• _Stated goal 1_
Using the news report on the Tuz Khurmato airstrike, answer:
(a) What post does Jabbar Yawar hold?
(b) When did the government in Baghdad say it would clarify the details of the incident?
(c) How old was the girl who was killed?
• _Stated goal 2_
Carry the news report on the Tuz Khurmato airstrike forward from its final sentence.

• _Text extract_
☆ ☆ ☆ ☆ ☆ ☆ ☆

BAGHDAD (Reuters) - A 12-year-old girl has been killed and eight other civilians wounded in an Iraqi airstrike on a Kurdish-held town in Iraq's northern province of Salahuddin, a Kurdish security forces official said.
Jabbar Yawar, secretary general of the Kurdish peshmerga fighters, told Reuters the strike occurred on Sunday when military planes and helicopters targeted "a group of civilian residential buildings in the heart" of the town of Tuz Khurmato.
Iraqi government forces are battling Sunni Islamist insurgents led by an ultra-radical group called the Islamic State in the area.
The Shi'ite-led government in Baghdad said it would "clarify" the details of the incident at a briefing on Monday.
The insurgents' rapid seizure of large swathes of northern and western Iraq over the past month has stirred international alarm over the possible disintegration of Iraq.

☆ ☆ ☆ ☆ ☆ ☆ ☆

• _Extracted information_
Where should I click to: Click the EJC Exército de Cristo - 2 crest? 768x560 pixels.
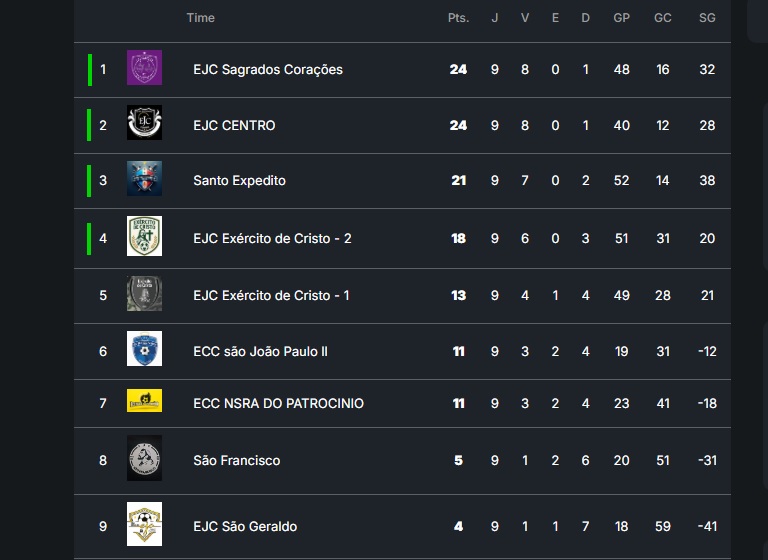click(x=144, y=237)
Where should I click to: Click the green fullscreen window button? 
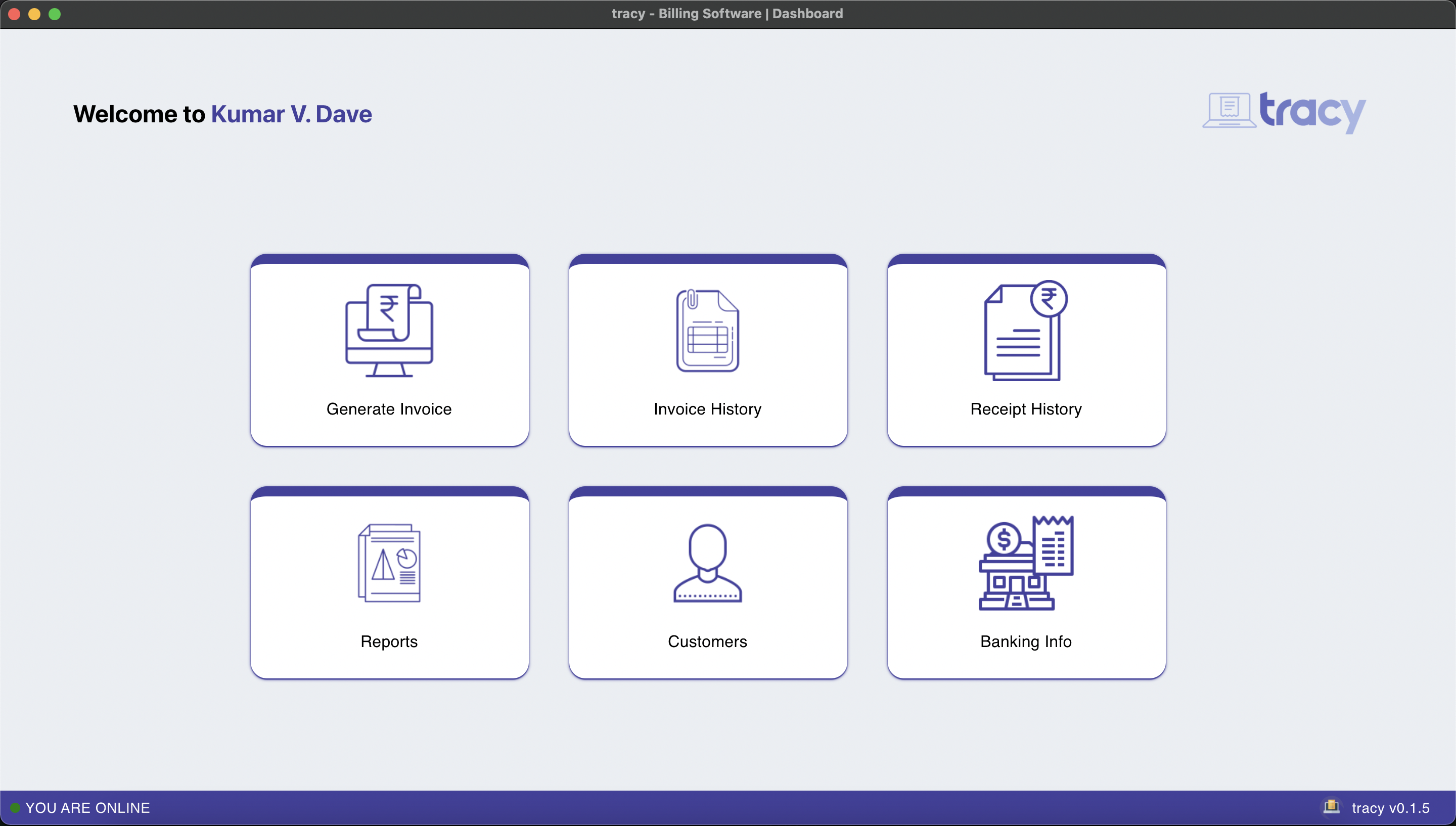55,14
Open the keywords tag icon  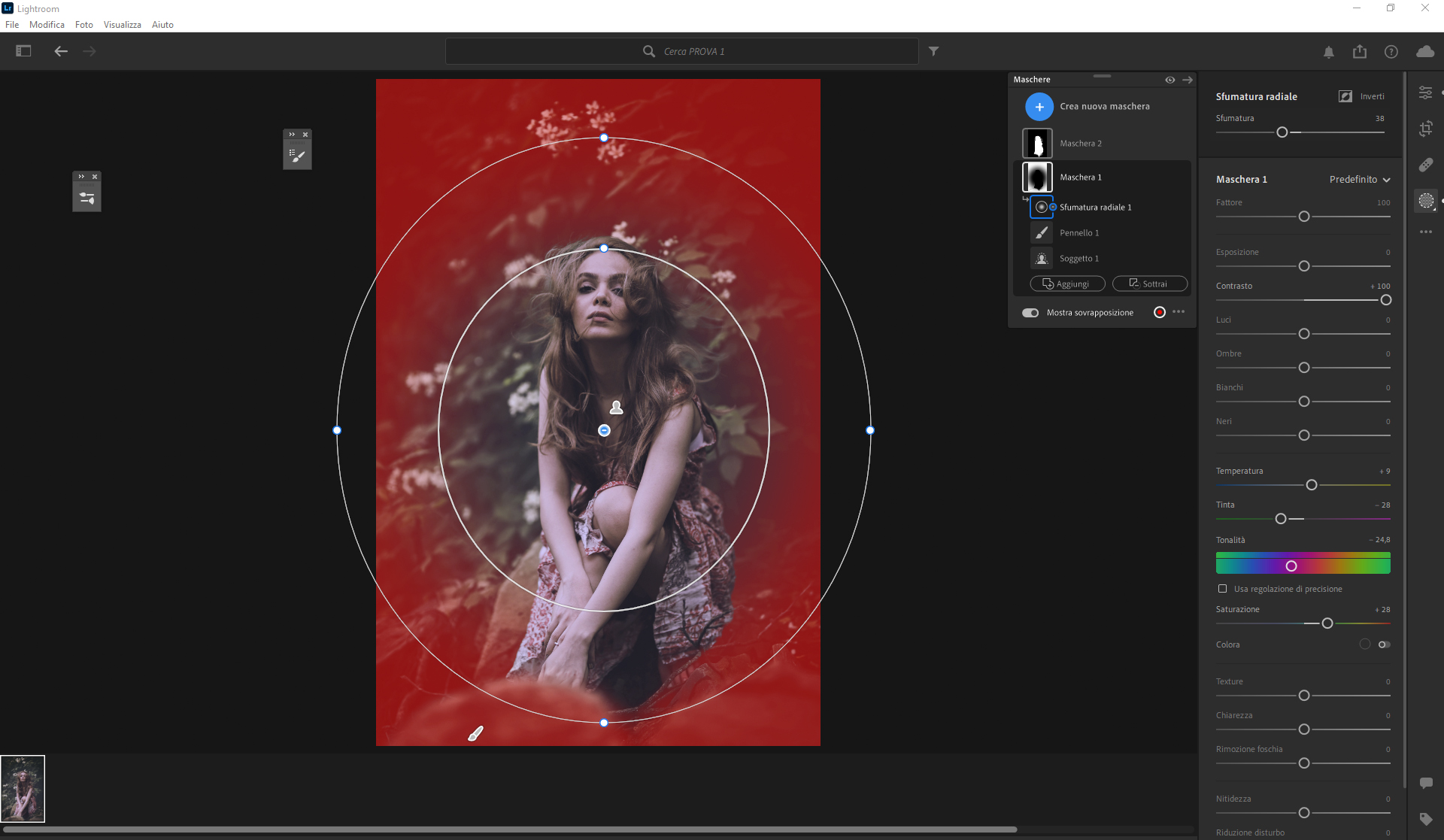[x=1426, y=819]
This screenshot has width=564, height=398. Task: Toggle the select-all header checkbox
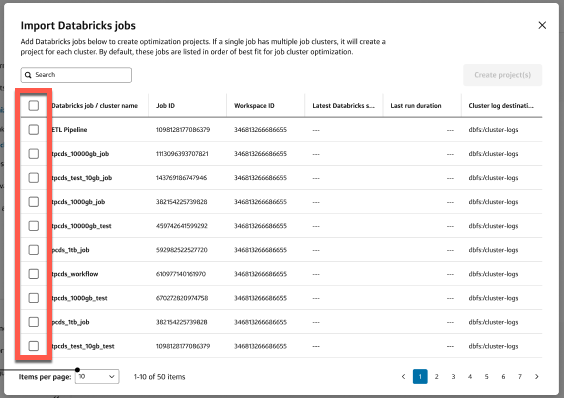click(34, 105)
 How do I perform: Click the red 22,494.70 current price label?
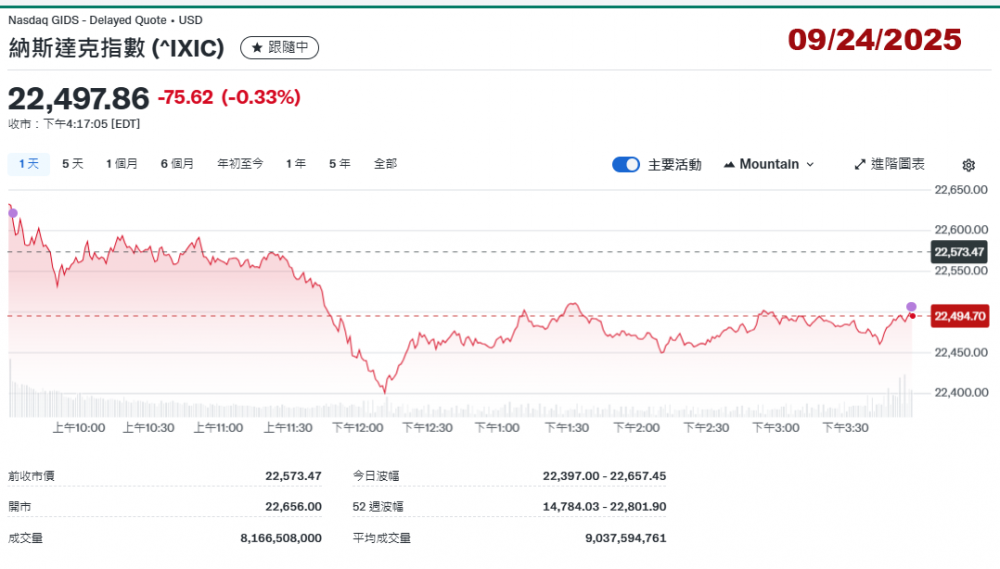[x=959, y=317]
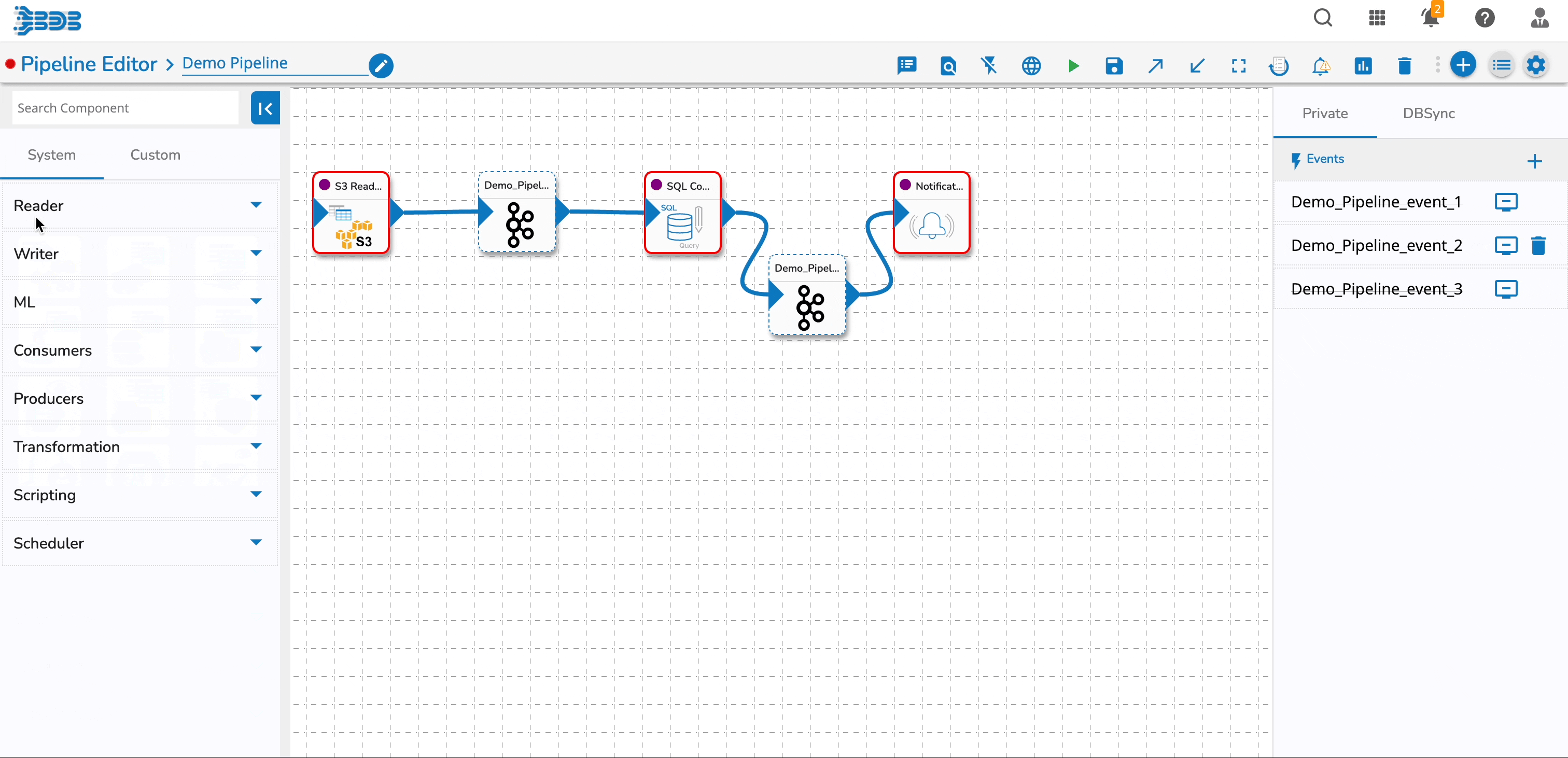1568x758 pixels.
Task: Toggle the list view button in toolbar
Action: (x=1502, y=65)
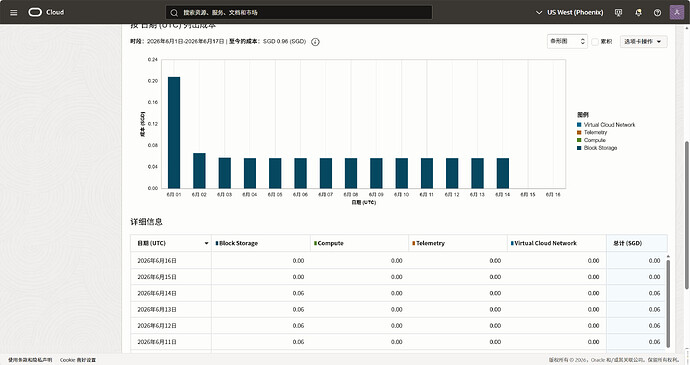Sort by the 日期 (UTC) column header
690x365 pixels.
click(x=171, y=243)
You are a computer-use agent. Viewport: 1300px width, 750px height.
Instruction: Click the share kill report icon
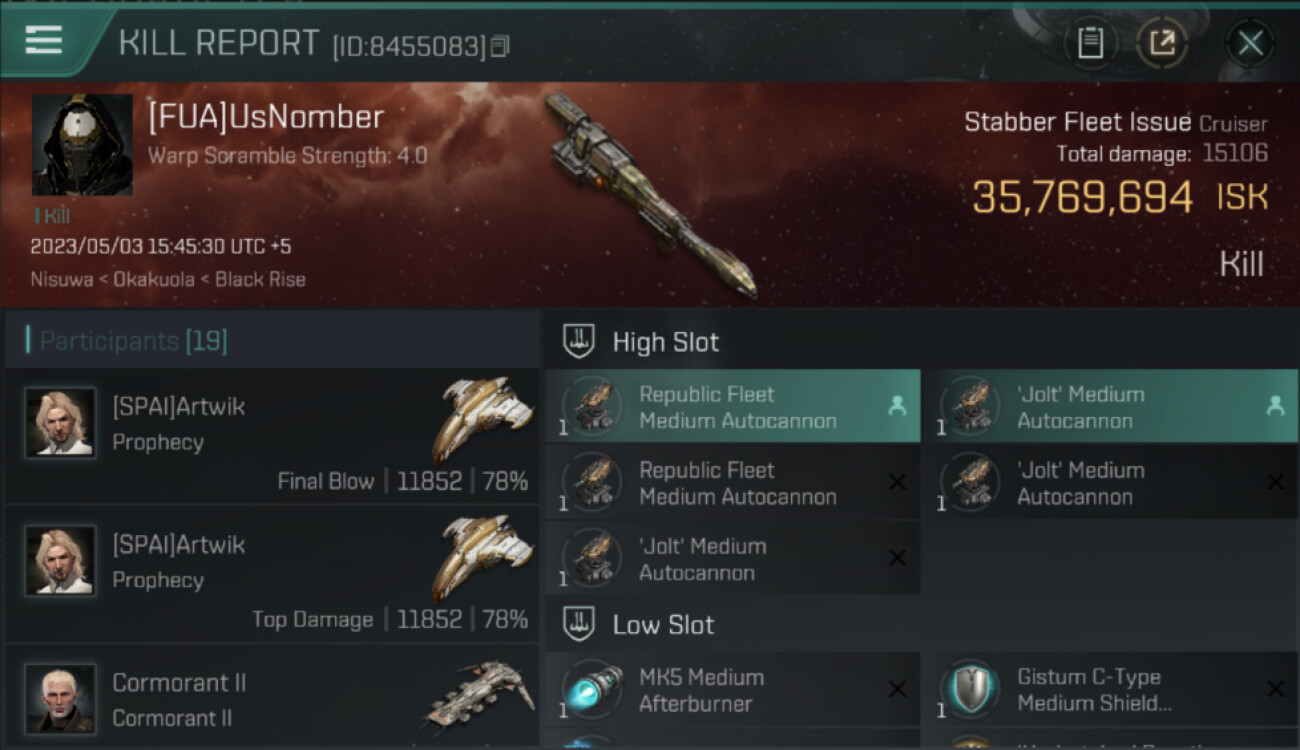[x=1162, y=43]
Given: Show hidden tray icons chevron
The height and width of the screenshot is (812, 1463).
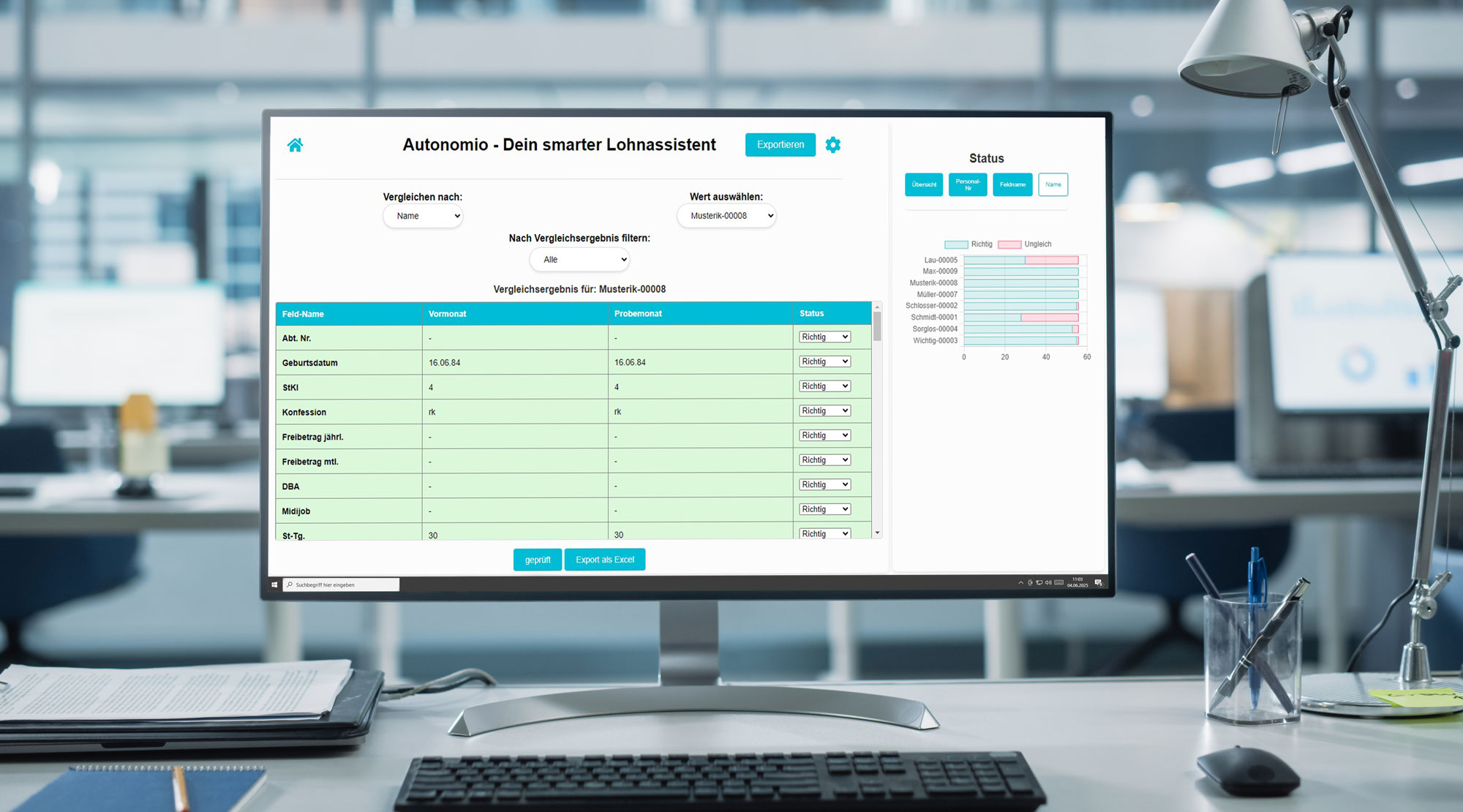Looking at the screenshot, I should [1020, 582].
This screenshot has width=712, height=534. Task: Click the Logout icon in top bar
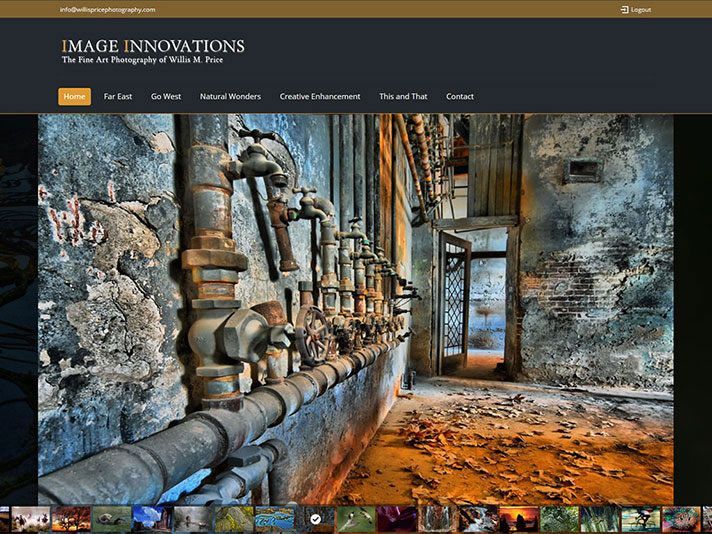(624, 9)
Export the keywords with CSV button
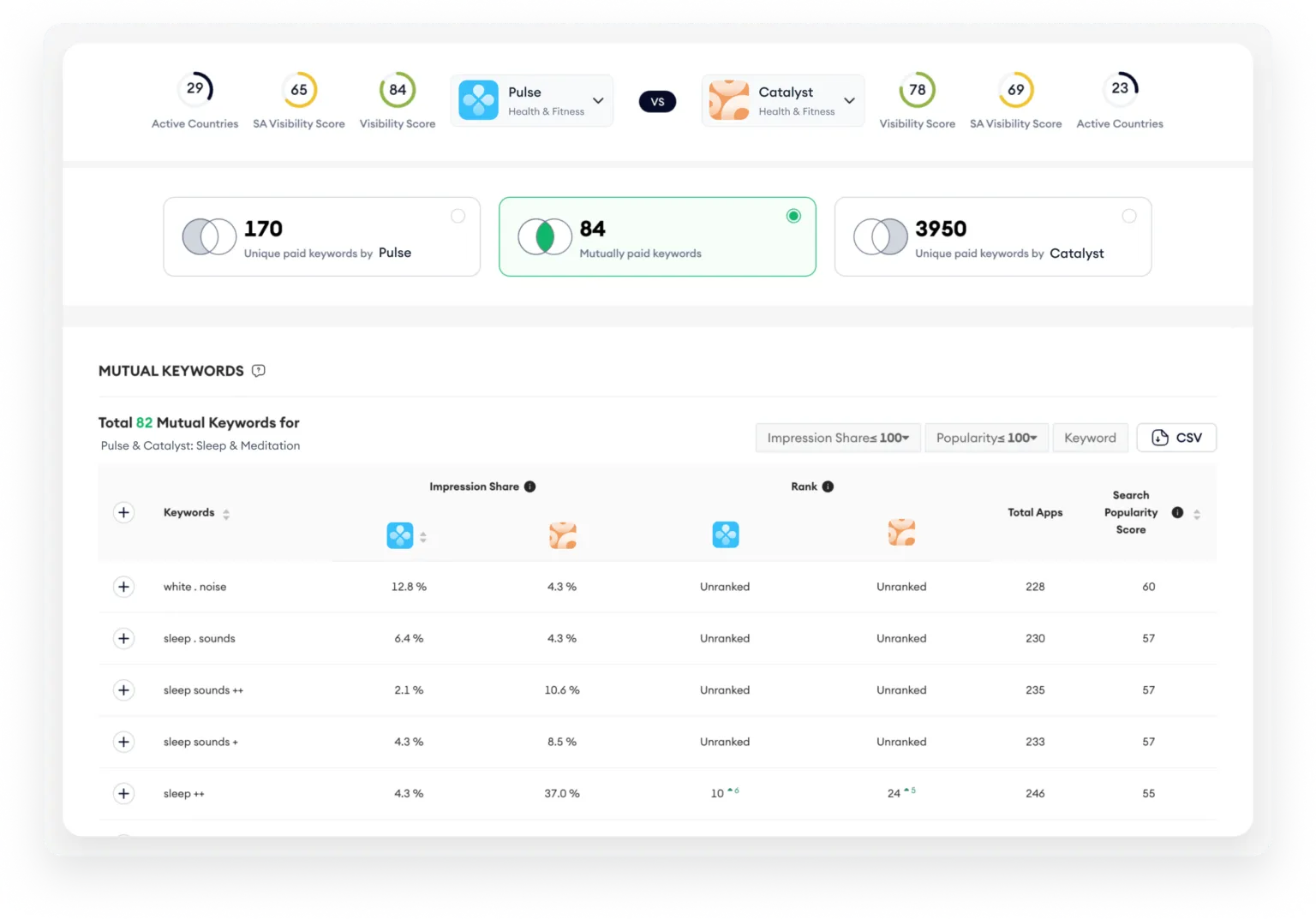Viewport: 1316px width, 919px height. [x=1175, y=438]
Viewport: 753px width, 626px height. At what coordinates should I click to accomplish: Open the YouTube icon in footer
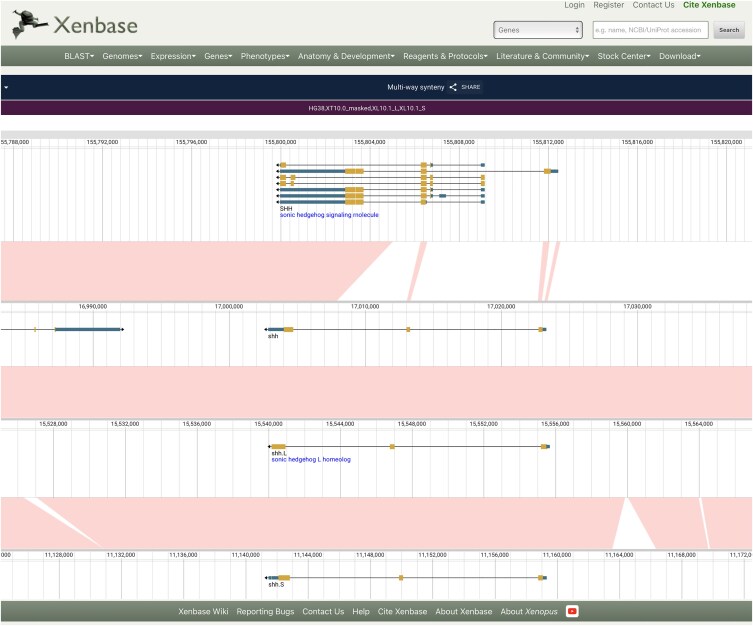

☆ ☆ ☆ ☆ ☆ ☆ ☆

• _Response 1_
(a) Secretary general of the Kurdish peshmerga fighters.
(b) At a briefing on Monday.
(c) 12 years old.

• _Response 2_
The Kurds, who run their own autonomous region in northern Iraq, have taken advantage of the chaos to expand their territory by as much as 40 percent, including the oilfields and city of Kirkuk, which they claim as their national capital.
Tuz Khurmato, which lies 88 km (55 miles) south of Kirkuk, was also seized by the peshmerga last month after Iraq's army withdrew before the insurgents' offensive. The insurgents have since clashed with the peshmerga and Turkmen militia in the area around Tuz Khurmato.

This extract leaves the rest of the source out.